ACTIVITY – Set down exactly the lines in the records below that run from the line with "How do I perform: Click the search" to the line with "Tap the リミックス", inclusive, and nothing more.

----

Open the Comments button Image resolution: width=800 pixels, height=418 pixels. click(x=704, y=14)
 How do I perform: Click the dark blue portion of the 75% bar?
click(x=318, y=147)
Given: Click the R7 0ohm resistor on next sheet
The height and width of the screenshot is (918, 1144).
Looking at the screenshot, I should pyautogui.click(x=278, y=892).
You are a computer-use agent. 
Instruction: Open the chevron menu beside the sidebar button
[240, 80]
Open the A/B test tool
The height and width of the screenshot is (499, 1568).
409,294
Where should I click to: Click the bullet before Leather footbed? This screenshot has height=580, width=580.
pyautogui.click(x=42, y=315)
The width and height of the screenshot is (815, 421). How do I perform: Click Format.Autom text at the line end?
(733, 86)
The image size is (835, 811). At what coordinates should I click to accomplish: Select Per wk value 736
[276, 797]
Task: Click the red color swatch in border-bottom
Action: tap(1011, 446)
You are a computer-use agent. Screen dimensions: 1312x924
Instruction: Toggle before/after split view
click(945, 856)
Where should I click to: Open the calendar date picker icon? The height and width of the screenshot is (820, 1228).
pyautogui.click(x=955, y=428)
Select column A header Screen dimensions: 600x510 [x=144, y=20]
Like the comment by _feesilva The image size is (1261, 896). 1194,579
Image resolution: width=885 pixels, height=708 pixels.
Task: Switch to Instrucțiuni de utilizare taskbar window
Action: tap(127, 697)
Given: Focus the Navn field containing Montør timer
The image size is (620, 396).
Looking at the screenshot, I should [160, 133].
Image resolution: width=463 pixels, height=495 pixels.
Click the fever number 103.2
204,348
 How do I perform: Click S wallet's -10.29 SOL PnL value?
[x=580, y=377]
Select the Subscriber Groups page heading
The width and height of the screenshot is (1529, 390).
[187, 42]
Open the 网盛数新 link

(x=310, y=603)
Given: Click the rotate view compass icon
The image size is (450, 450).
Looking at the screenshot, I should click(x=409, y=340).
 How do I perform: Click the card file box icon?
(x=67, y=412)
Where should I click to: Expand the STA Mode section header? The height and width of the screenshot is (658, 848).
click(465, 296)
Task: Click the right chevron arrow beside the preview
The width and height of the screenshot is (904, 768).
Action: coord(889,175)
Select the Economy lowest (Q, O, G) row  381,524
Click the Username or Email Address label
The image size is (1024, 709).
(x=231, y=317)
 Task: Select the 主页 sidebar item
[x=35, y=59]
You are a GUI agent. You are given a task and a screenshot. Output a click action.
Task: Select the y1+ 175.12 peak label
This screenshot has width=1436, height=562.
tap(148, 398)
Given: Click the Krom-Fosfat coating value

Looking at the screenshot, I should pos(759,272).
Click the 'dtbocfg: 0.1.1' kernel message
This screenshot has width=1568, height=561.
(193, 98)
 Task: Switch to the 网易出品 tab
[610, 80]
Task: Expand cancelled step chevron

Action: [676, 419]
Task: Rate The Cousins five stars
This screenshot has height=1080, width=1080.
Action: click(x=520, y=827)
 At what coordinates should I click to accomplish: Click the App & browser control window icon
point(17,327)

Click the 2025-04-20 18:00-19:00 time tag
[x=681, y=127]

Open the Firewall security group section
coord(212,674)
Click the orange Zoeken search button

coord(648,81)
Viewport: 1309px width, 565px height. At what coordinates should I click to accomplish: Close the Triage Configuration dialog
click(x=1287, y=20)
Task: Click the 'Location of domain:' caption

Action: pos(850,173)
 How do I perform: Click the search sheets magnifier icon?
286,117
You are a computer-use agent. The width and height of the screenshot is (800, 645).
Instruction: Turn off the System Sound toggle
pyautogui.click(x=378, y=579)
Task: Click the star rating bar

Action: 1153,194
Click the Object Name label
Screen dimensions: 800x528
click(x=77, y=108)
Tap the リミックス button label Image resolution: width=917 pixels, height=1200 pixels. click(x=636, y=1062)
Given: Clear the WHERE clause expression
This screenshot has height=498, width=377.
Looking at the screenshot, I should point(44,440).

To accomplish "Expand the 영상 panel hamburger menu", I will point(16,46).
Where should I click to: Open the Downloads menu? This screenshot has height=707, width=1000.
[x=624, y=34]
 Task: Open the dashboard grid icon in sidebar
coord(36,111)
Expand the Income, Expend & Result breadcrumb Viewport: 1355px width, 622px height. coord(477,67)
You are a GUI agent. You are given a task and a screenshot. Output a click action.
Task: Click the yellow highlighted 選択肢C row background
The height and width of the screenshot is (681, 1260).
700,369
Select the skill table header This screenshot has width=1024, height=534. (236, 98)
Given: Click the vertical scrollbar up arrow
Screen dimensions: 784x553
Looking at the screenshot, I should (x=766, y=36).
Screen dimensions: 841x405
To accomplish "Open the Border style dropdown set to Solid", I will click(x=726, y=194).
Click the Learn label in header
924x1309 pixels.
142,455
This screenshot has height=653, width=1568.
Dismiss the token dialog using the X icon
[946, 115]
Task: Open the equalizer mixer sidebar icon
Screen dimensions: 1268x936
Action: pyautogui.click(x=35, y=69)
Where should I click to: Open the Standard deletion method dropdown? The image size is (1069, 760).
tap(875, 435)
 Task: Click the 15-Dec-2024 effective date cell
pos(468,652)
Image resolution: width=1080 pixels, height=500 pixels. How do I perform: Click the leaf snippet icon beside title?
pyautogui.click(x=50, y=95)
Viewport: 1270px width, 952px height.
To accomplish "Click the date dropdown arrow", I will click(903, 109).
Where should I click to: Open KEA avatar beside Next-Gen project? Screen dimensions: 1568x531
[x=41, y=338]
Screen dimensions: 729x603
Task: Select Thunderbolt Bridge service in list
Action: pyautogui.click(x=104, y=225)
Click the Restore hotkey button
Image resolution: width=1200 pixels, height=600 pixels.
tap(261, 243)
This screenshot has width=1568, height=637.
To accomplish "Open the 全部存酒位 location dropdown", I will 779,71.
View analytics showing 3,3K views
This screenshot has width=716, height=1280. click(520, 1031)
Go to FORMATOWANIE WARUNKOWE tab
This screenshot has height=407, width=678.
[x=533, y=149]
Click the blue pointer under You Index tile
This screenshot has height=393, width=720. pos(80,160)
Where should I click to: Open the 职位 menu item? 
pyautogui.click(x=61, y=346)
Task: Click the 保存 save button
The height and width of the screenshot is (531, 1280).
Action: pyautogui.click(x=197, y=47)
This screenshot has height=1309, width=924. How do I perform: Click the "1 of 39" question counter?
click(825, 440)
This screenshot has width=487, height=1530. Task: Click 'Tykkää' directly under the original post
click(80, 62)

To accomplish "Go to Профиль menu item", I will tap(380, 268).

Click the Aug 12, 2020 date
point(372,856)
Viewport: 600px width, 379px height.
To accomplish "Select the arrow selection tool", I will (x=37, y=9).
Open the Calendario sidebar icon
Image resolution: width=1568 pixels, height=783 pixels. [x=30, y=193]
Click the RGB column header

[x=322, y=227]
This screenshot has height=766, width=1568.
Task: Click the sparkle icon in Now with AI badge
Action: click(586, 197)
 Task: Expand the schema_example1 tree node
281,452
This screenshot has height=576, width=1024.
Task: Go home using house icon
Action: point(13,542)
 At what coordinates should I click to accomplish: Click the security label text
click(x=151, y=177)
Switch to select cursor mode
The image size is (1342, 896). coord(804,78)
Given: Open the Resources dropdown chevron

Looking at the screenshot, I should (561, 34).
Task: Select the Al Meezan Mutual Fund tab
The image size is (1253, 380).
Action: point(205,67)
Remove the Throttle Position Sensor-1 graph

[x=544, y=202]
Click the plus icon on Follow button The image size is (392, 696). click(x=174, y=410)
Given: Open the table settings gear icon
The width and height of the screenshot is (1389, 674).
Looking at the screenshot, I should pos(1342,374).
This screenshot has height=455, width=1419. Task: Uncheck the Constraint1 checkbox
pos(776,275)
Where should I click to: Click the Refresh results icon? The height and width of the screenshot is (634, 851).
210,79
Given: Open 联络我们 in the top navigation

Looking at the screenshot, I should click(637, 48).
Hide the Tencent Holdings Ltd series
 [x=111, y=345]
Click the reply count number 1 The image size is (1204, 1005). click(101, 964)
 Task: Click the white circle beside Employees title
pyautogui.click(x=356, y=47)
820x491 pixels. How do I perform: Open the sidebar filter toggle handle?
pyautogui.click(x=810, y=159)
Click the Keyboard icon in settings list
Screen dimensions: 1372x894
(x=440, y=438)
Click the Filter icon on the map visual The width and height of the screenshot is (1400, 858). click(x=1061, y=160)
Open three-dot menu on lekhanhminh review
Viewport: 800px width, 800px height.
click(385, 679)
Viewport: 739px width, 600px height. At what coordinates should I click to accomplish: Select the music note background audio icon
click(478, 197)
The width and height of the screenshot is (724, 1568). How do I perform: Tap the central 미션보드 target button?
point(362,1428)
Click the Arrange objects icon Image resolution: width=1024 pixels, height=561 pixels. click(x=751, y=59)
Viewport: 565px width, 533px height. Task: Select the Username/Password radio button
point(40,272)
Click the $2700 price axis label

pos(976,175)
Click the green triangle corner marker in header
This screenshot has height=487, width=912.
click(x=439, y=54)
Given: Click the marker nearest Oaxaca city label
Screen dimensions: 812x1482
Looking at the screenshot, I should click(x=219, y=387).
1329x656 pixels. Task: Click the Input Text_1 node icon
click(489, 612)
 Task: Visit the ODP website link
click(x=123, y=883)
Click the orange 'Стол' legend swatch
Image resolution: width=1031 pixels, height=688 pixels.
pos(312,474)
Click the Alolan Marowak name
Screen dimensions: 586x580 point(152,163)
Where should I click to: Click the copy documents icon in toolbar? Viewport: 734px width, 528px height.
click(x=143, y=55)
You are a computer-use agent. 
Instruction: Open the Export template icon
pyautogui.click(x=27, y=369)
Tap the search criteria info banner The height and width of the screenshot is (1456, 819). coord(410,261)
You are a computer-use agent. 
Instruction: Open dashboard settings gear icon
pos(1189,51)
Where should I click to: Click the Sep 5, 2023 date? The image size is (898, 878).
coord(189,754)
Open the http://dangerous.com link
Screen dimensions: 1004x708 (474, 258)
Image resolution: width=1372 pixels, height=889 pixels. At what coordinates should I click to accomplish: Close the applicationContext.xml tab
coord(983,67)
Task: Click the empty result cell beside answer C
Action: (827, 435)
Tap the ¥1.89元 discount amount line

----

FINISHED TASK –
 How do I perform: Click the search sheets magnifier icon?
286,117
You are a computer-use agent. The width and height of the screenshot is (800, 645).
Instruction: Turn off the System Sound toggle
pyautogui.click(x=378, y=579)
Task: Click the star rating bar

Action: 1153,194
Click the Object Name label
Screen dimensions: 800x528
click(x=77, y=108)
Tap the リミックス button label Image resolution: width=917 pixels, height=1200 pixels. click(x=636, y=1062)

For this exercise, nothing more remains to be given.